** Exercise aim **
Beneath this line sits some data. Return only its lines from the one holding "Where should I" through the one holding "Task: Open the", inclusive, exactly, with the images removed.

** Records for this task **
╭──

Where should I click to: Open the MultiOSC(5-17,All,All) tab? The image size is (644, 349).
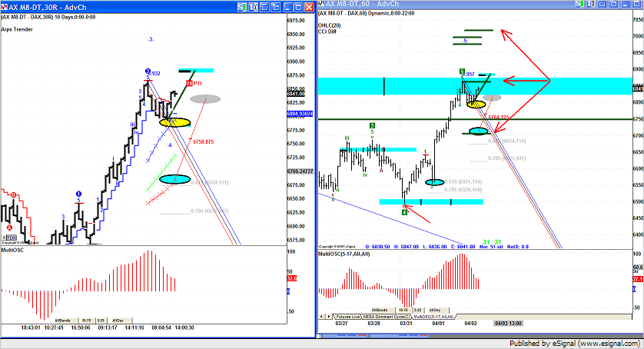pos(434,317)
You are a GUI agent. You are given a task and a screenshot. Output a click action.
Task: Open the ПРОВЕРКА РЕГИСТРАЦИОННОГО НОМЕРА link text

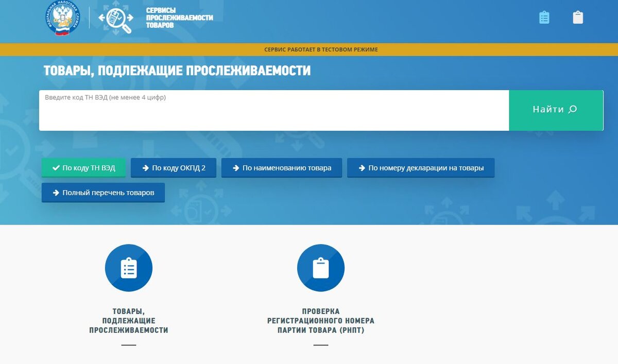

╰──
╭──

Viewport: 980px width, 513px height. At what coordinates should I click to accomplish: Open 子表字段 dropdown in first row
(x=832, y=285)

╰──

** Response **
Where should I click to: Open the MultiOSC(5-17,All,All) tab? The image size is (644, 349).
pos(434,317)
You are a GUI agent. You are given a task and a screenshot. Output a click action.
Task: Open the ПРОВЕРКА РЕГИСТРАЦИОННОГО НОМЕРА link text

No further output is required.